Reputation: 655
My Pyspark Dataframe looks like this:
+--------+----------+----+----+----+
|latitude| longitude|var1|date|var2|
+--------+----------+----+----+----+
| 3.45| -8.65| 1| 7| 2|
| 30.45| 45.65| 1| 7| 2|
| 40.45| 123.65| 1| 7| 2|
| 43.45| 13.65| 1| 7| 2|
| 44.45| -12.65| 1| 7| 2|
| 54.45| -128.65| 1| 7| 2|
+--------+----------+----+----+----+
but I dont know how to reshape it to get only a register for each date and a multicolumn specifying [variable, latitude, longitude] in that order, so I could treat each combination of variable, latitude and longitude in a separated column.
Making this:
df.select(
'date',
*[F.array(F.col(col), F.col('latitude'), F.col('longitude')) for col in var_cols]
).show()
I get:
+----+---------------------------------+---------------------------------+
|date|array(var1, latitude, longitude) |array(var2, latitude, longitude) |
+----+---------------------------------+---------------------------------+
| 7| [1.0, 3.45, -8.65]| [2.0, 3.45, -8.65]|
| 7| [1.0, 30.45, 45.65]| [2.0, 30.45, 45.65]|
| 7| [1.0, 40.45, 123.65]| [2.0, 40.45, 123.65]|
| 7| [1.0, 43.45, 13.65]| [2.0, 43.45, 13.65]|
| 7| [1.0, 44.45, -12.65]| [2.0, 44.45, -12.65]|
| 7| [1.0, 54.45, -128...| [2.0, 54.45, -128...|
+----+---------------------------------+---------------------------------+
And I would like a column with a single value (the value of the var) and a column by EACH VALUE of the latitude and longitude. Imagine making an index of [date, latitude, longitude] in pandas and then unstacking the latitude and longitude columns.

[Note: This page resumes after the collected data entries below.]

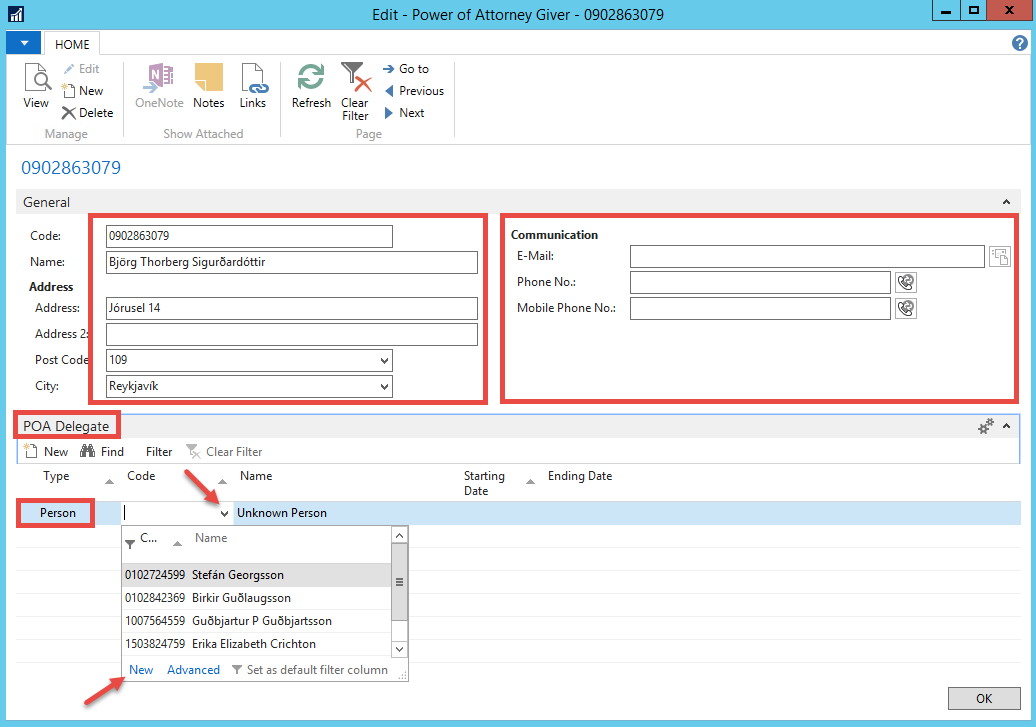Expand the City dropdown
This screenshot has height=727, width=1036.
click(385, 386)
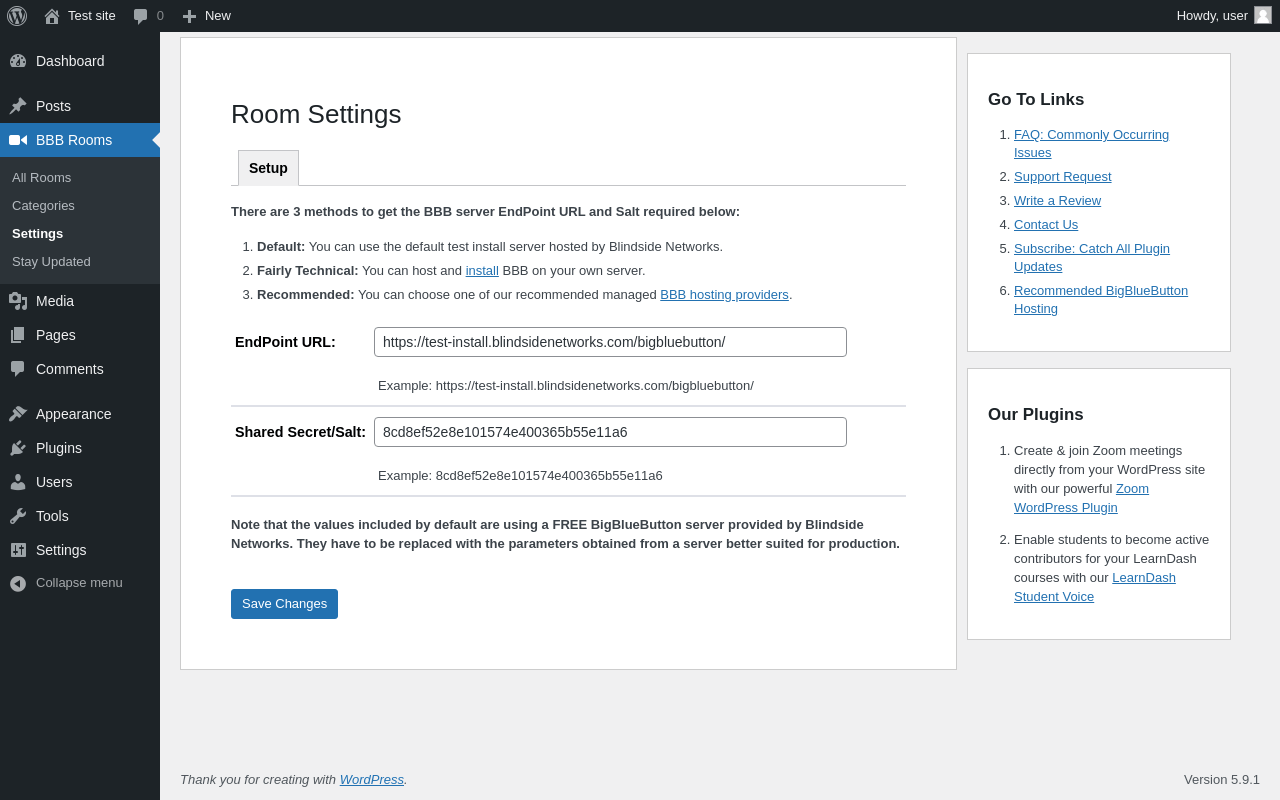
Task: Click the Posts pin icon
Action: [18, 106]
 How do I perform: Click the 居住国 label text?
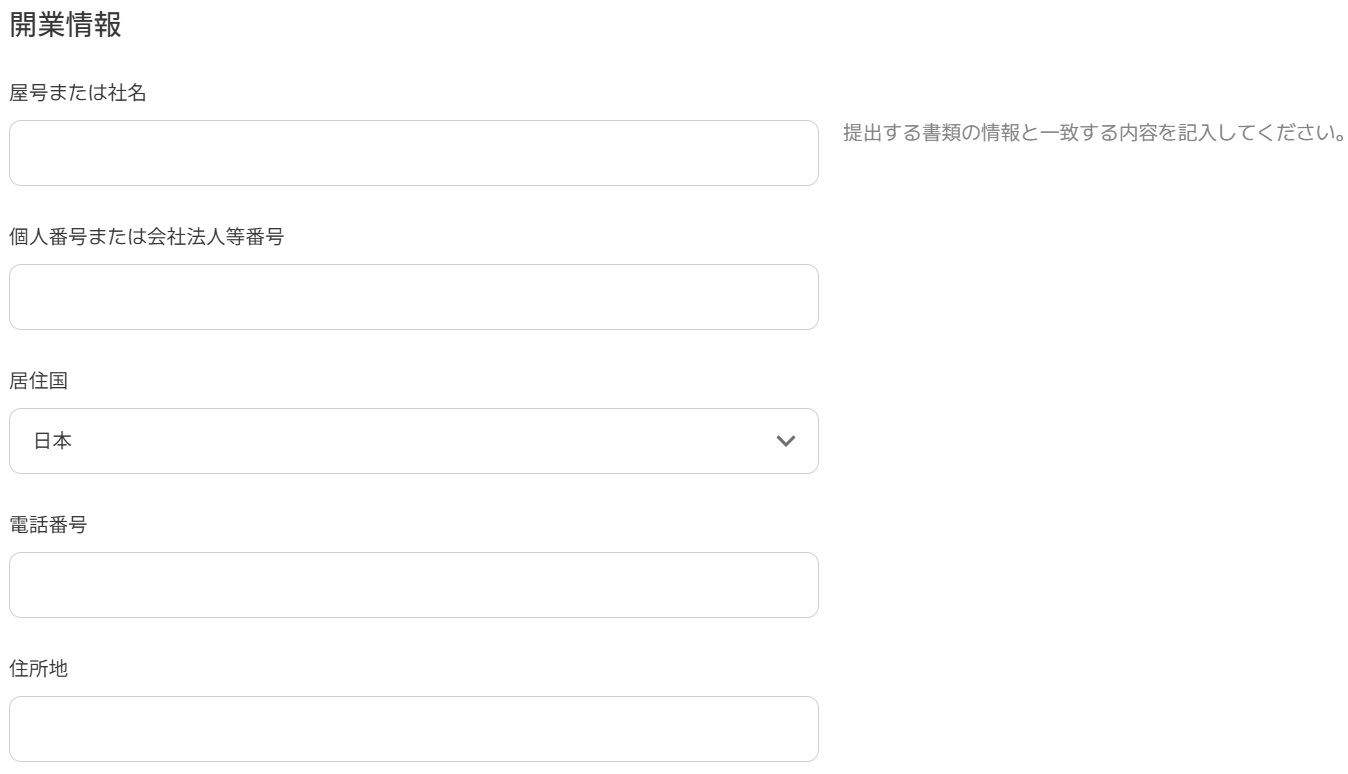point(38,382)
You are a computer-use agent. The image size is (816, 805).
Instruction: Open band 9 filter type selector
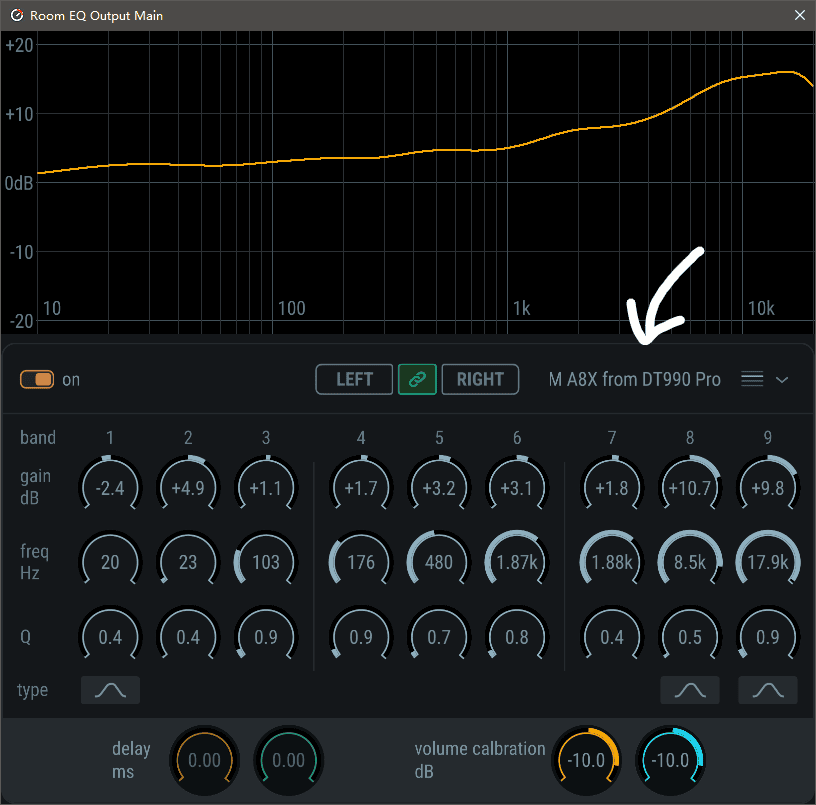click(767, 690)
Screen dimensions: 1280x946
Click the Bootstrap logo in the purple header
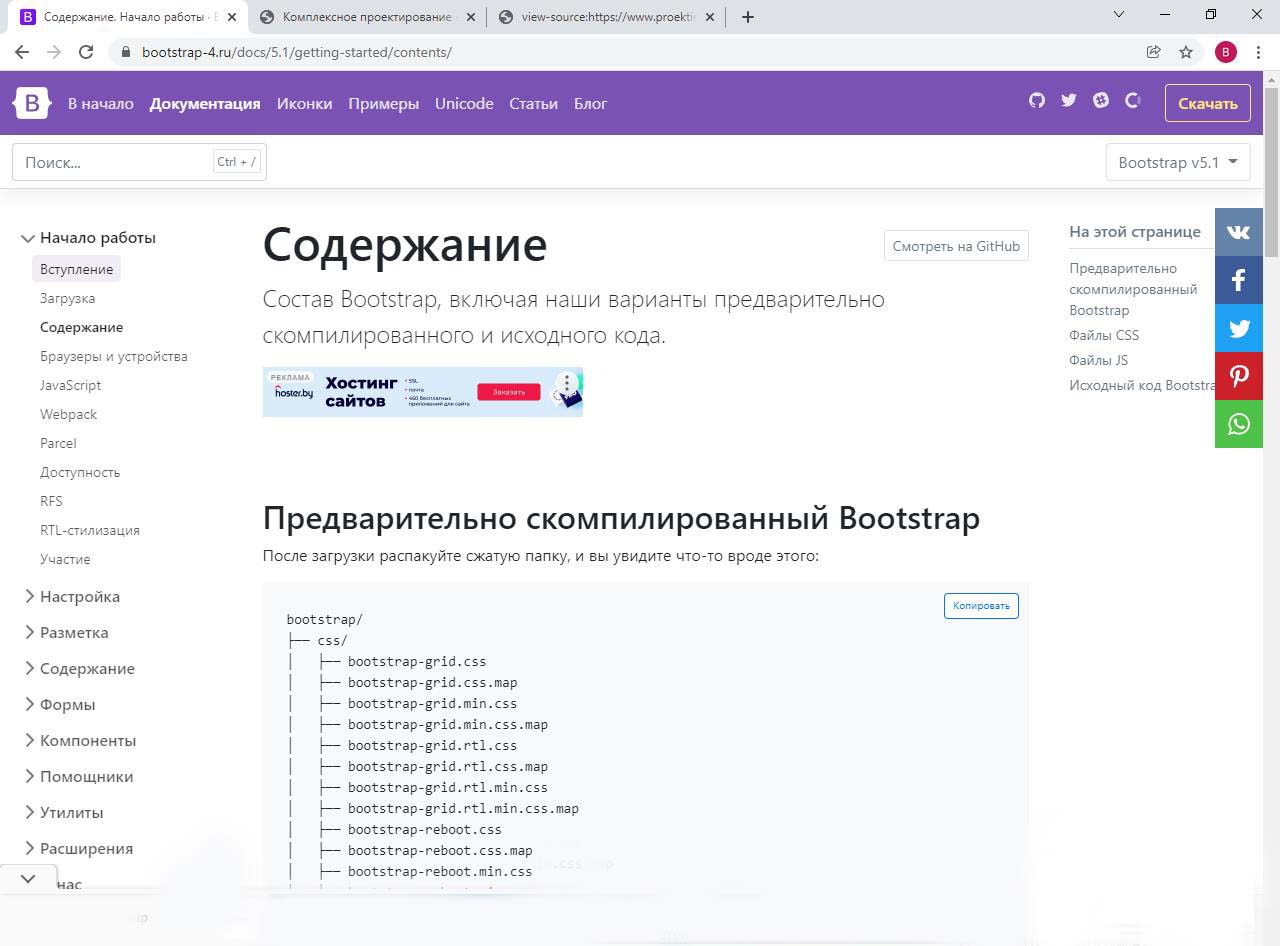tap(31, 103)
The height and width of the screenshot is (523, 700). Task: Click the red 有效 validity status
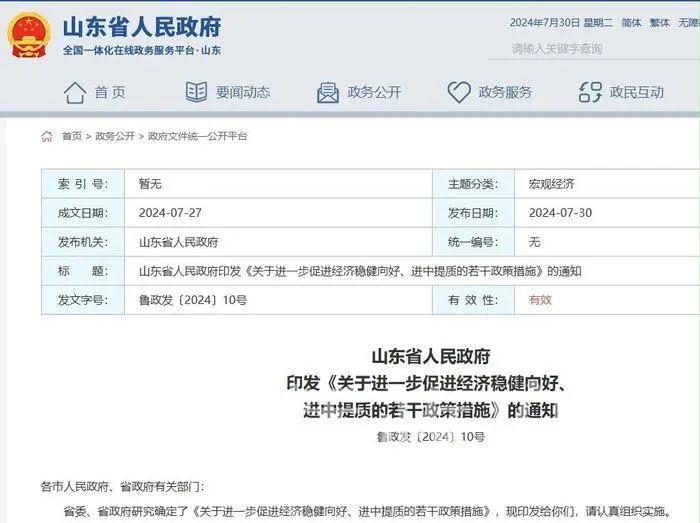540,299
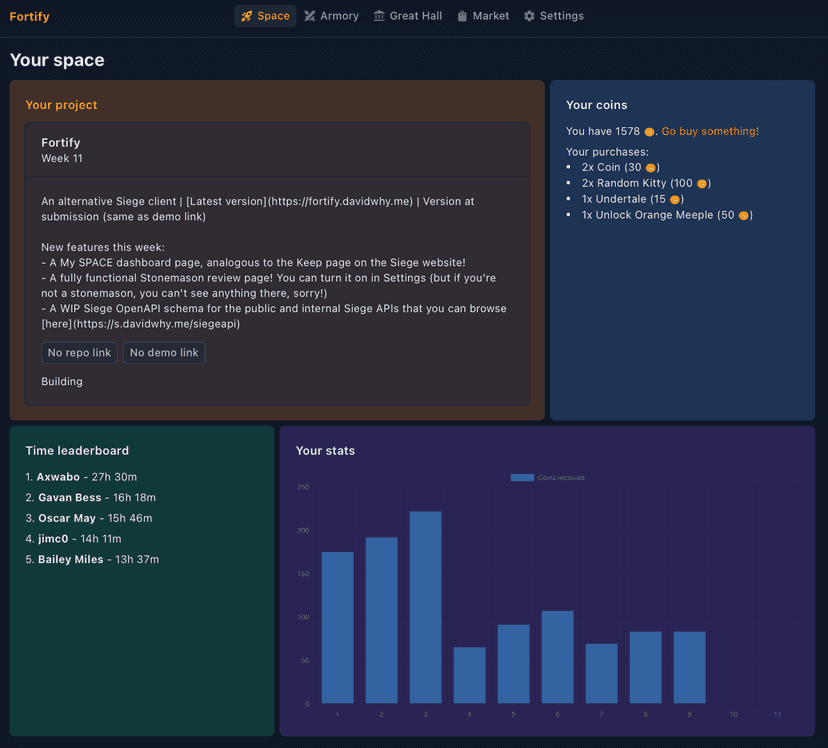
Task: Click the week 6 bar in the chart
Action: coord(557,656)
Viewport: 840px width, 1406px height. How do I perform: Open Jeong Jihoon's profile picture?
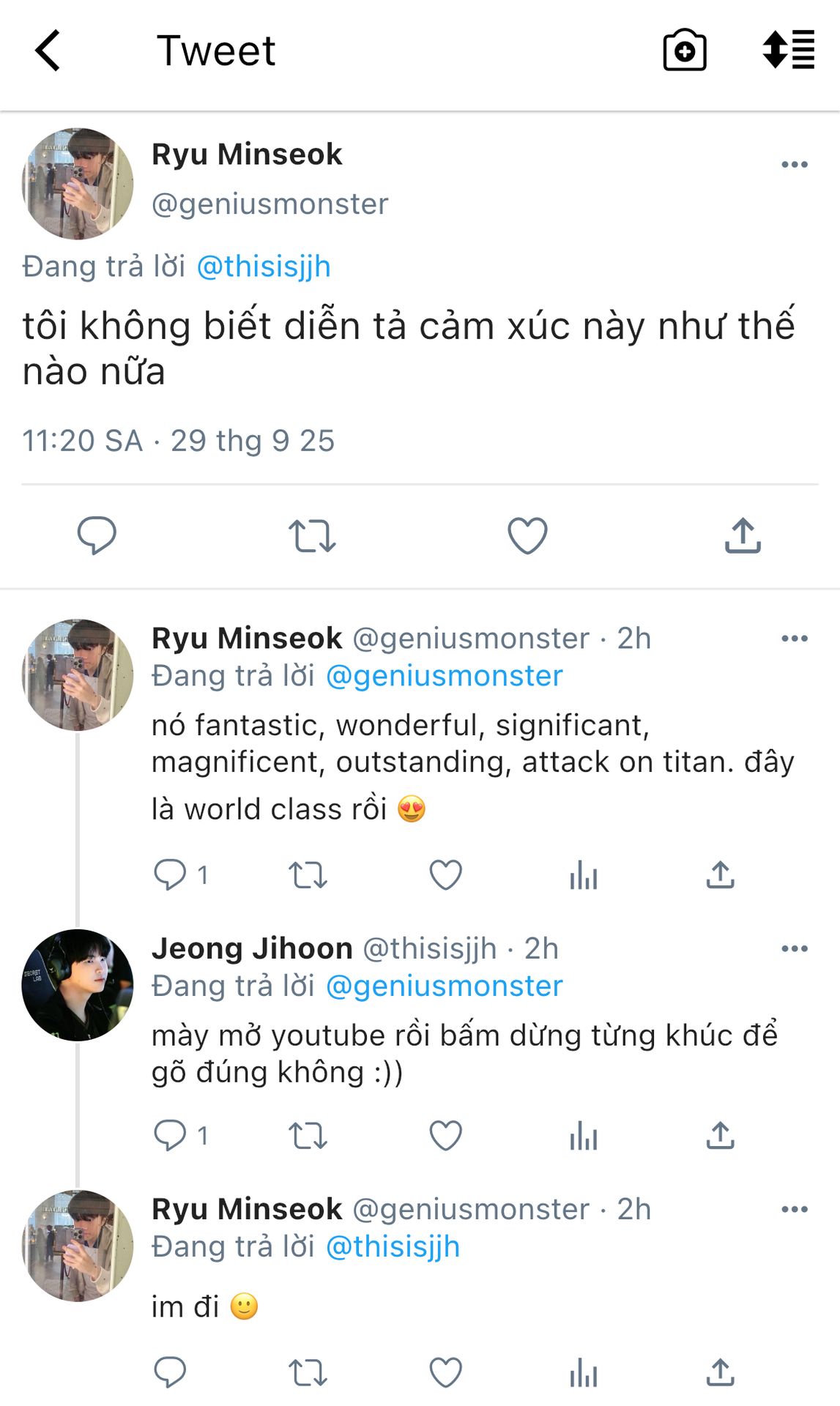point(78,985)
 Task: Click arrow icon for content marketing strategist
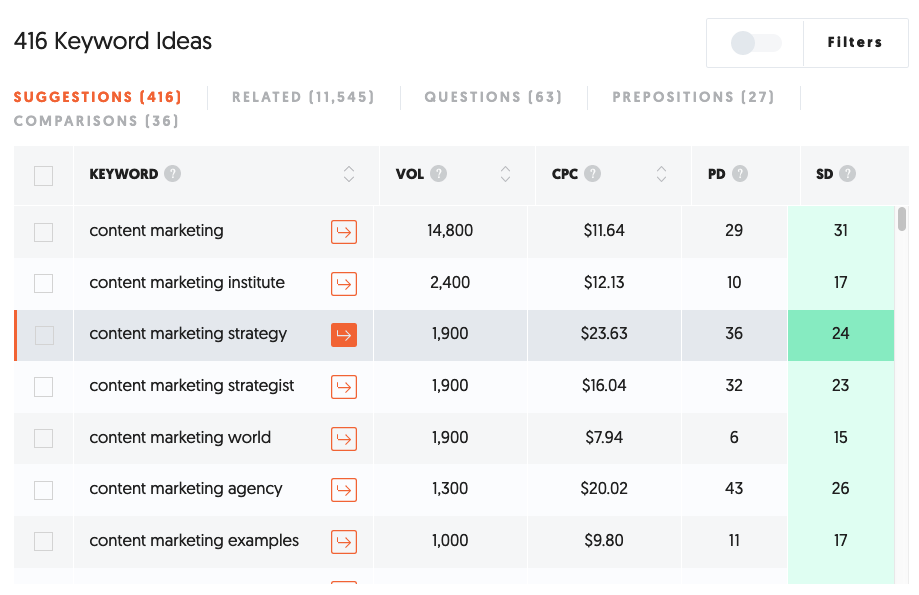344,387
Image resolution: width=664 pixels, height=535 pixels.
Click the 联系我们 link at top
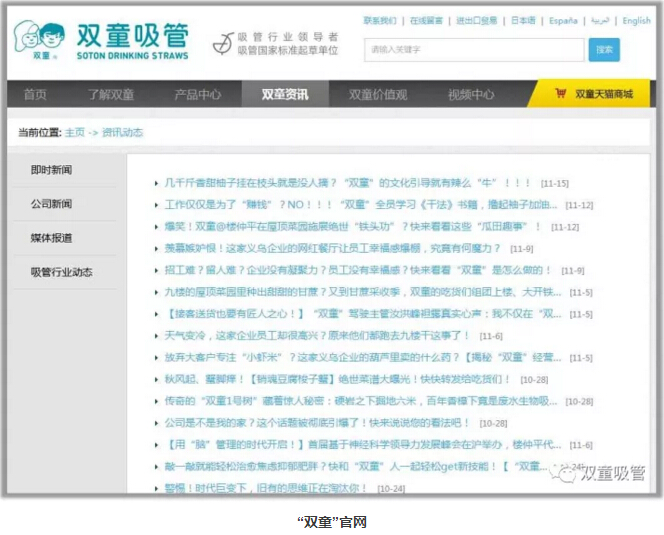pos(380,20)
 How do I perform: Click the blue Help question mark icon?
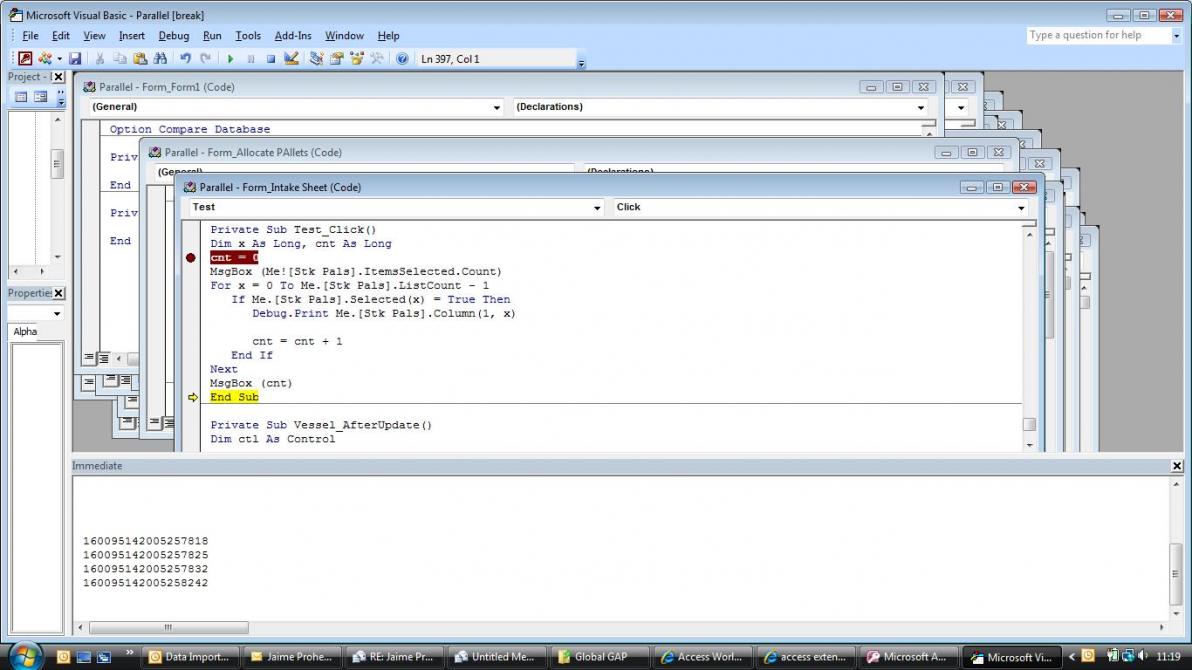[402, 59]
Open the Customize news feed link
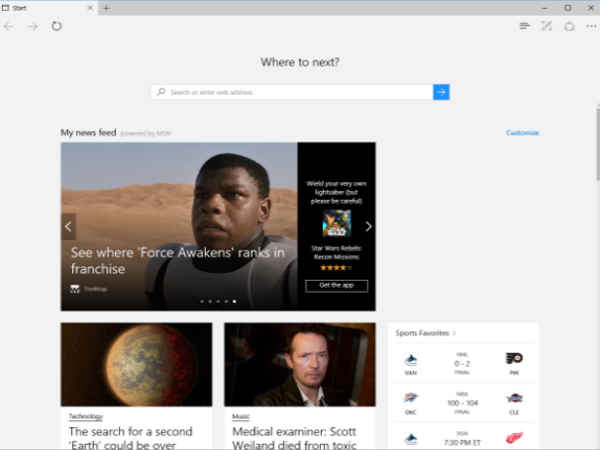The height and width of the screenshot is (450, 600). pos(522,132)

For example, in pandas I would do this:
df.set_index(["date", "latitude", "longitude"]).unstack().unstack()
Upvotes: 1
Views: 103
Reputation: 42422
How about this:
var_cols = [col for col in df.columns if col not in ['date', 'latitude', 'longitude']]
df.withColumn('latlong',
F.concat_ws('_', F.col('latitude'), F.col('longitude'))) \
.groupBy('date') \
.pivot('latlong') \
.agg(*[F.first(col) for col in var_cols])
Upvotes: 1
Reputation: 655
I came across this solution:
var_cols = [col for col in df.columns if col not in ['date', 'latitude', 'longitude']]
df = df.withColumn('latlong',F.array(F.col('latitude'), F.col('longitude')))
df = df.withColumn('latlong', F.concat_ws(',', 'latlong'))
df = df.groupBy(["date"]).pivot("latlong").max(*var_cols)
Upvotes: 1